C Regex-Based Lexer (lx)

A minimal, educational regular expression-based lexer implemented in pure C.
It supports basic regex constructs and can be used to tokenize input strings based on patterntoken rules.


Features

  • Regex syntax support:
    • Literal characters: a, b, etc.
    • Wildcard: .
    • Quantifiers: * (zero or more), + (one or more), ? (zero or one)
    • Alternation: |
    • Grouping: ( ... )
    • Character classes via escape sequences:
      • \d → digits
      • \w → word characters (letters)
      • \s → whitespace
    • Escaping special characters: \\, \(, \), \*, etc.
    • Negated patterns using trailing ' (e.g., a' matches a rune not matched by a)
  • Tokenization: Assign integer tokens to regex patterns.
  • Streaming input: Processes input incrementally via lx_state.

Partial Negation (')

The lexer supports a custom operator: a trailing apostrophe (') applied to a pattern a, written as a'. This implements partial negation—it matches and consumes exactly one character if that character is not matched by a at the current position. If a would match the next character, a' fails without consuming input.

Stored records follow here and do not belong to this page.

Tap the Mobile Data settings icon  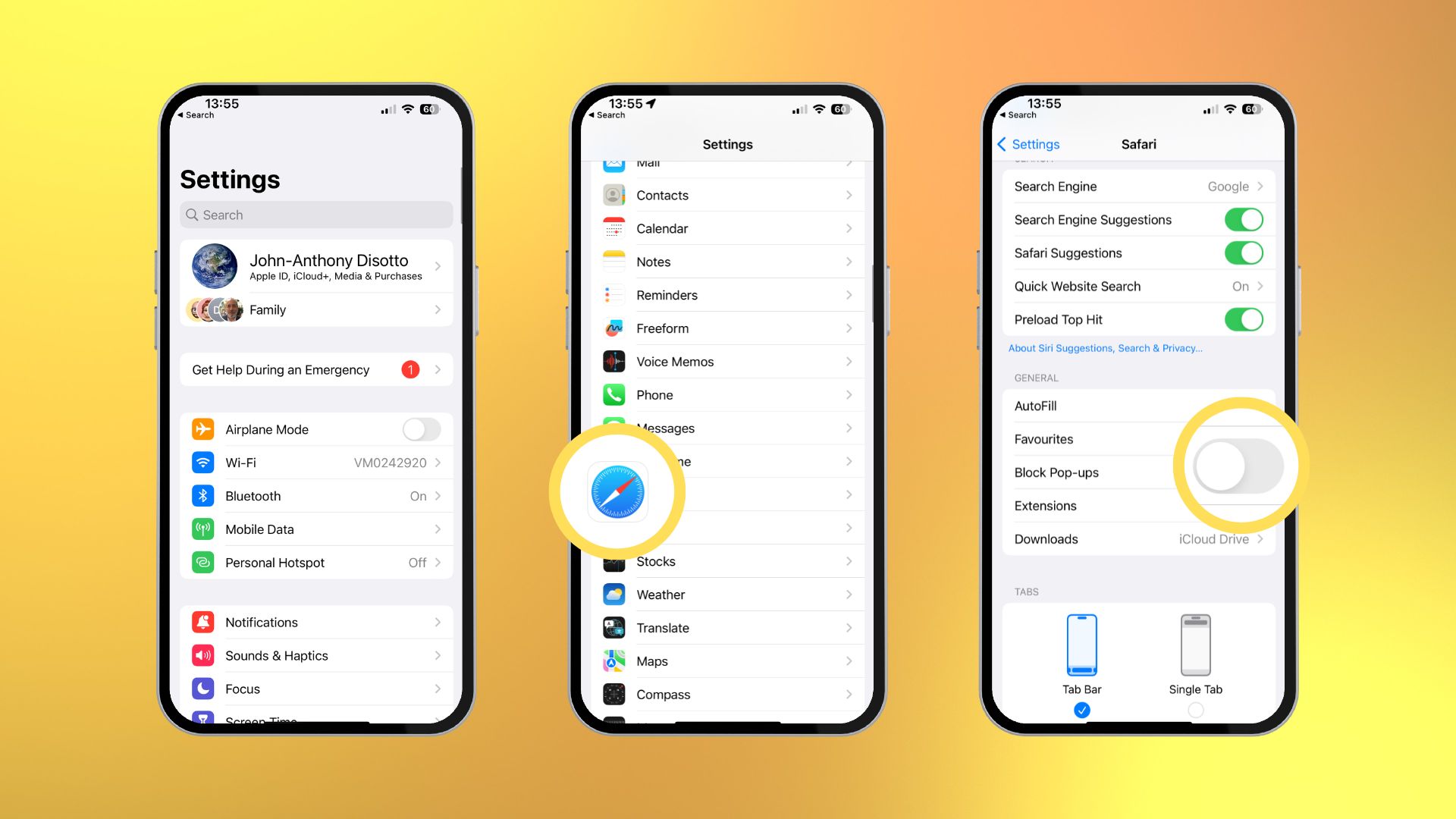pyautogui.click(x=205, y=528)
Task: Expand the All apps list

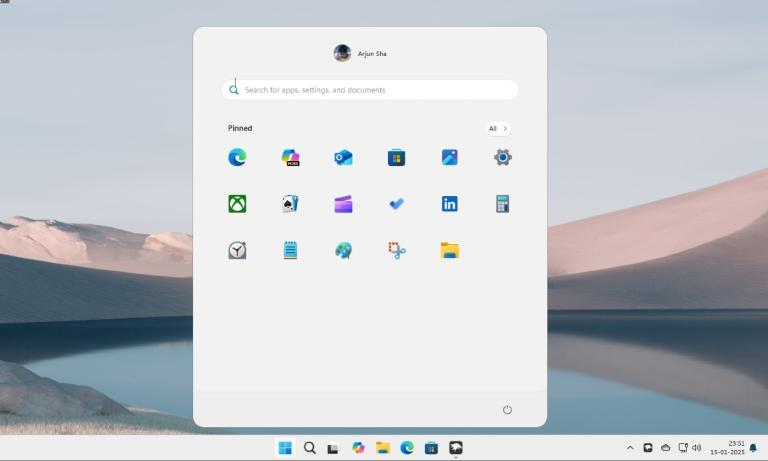Action: tap(498, 128)
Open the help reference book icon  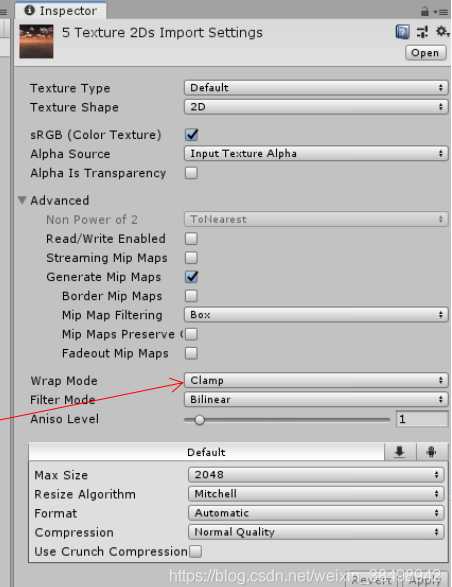[402, 32]
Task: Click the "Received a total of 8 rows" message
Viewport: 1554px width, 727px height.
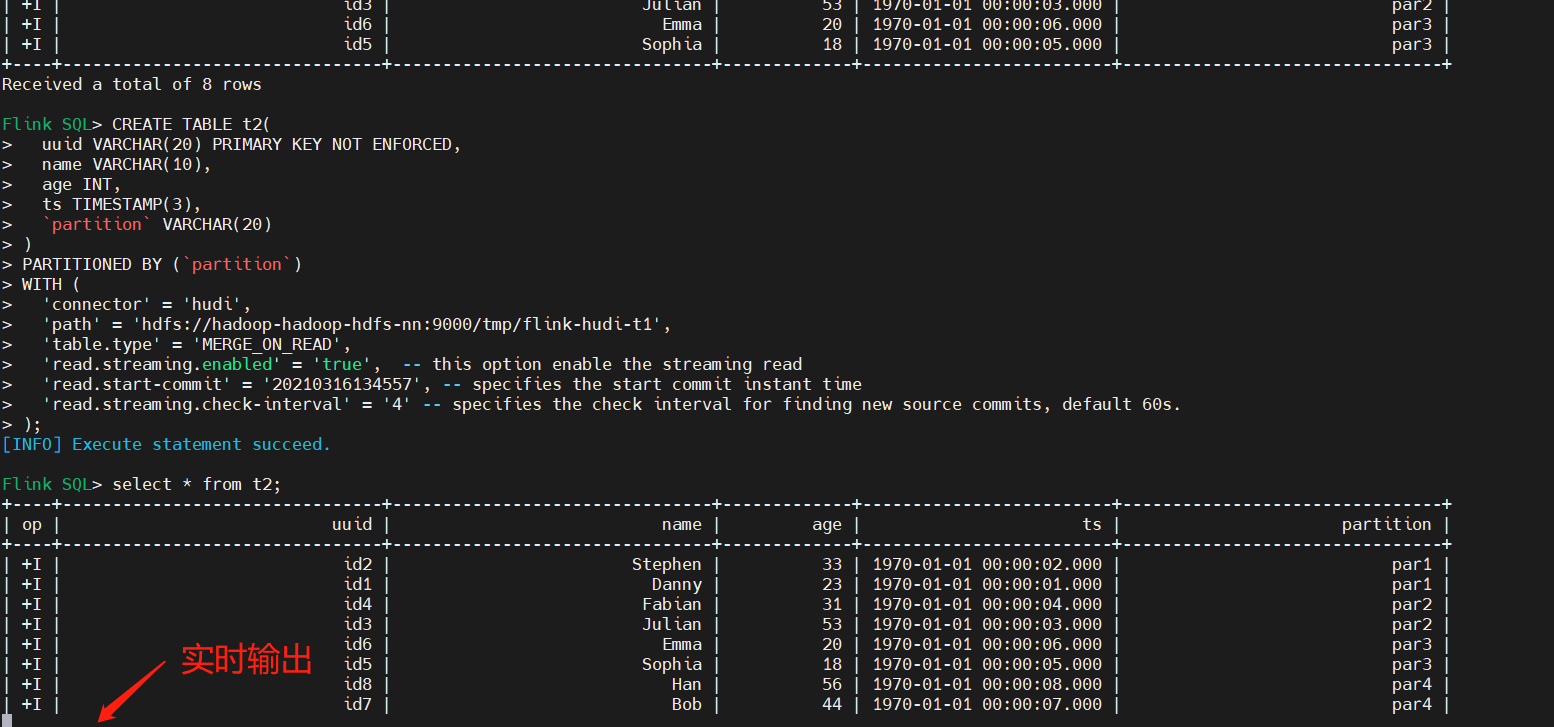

Because the lexer does not use regex modifiers (like greedy/non-greedy flags), combinations such as *? and +? are treated as valid sequences of independent operators: * followed by ?, or + followed by ?. These are parsed as (a*)? and (a+)? respectively, not as non-greedy quantifiers. This design choice simplifies the parser and avoids ambiguity with the ' operator, which always applies to the immediately preceding pattern fragment.


Usage

Types

typedef struct {
    struct {
        char *p;
        unsigned int line_number, line_offset;
    } start, end;
    int token;
} lx_state;

typedef void *lx_lexer;

Functions

  • lx_state lx_init_str(char *s)
    Initialize a lexer state from a null-terminated string s.

  • void lx_append(lx_lexer *l, char *pattern, int token)
    Add a regex pattern that produces token when matched. Patterns are combined with earlier ones using union (|).

  • int lx_lex(lx_lexer p, lx_state *s)
    Attempt to match input starting at s->end. On success, sets s->token and updates position; returns 0. Returns non-zero on error.

  • int lx_free(lx_lexer l)
    Free all memory associated with the lexer. Note: Currently leaks memory for patterns containing ++ due to unhandled cyclic fragment references.


Example

#include "main.h"

int main() {
    lx_lexer lexer = NULL;
    lx_append(&lexer, "abc", 100);
    lx_append(&lexer, "\\d+", 200);

    lx_state state = lx_init_str("123 abc");
    while (*state.end.p) {
        lx_lex(lexer, &state);
        if (state.token) {
            printf("Token %d: '%.*s'\n",
                   state.token,
                   (int)(state.end.p - state.start.p),
                   state.start.p);
        } else {
            state.end.p++; // skip unmatched char
        }
    }

    lx_free(lexer);
    return 0;
}

Known Issues

  • Memory leak: The implementation leaks memory when parsing regexes containing the ++ operator (e.g., ab++c). This occurs because the fragment graph creates cyclic references that are not properly tracked during deallocation.
  • No built-in line/column tracking beyond initial state setup.
  • Limited error reporting.

Design Notes

  • Built around Thompsons NFA construction using a stack-based fragment system.
  • Uses nullable transitions and patching to wire together regex components.
  • Supports negation via trailing ' — a custom extension not found in standard regex.

Testing

The behavior is validated against test.txt, which contains regex patterns paired with test strings and expected match results in the format:

[expected == actual] input_string

All tests pass except those involving pathological quantifier combinations like ++, which expose the memory leak.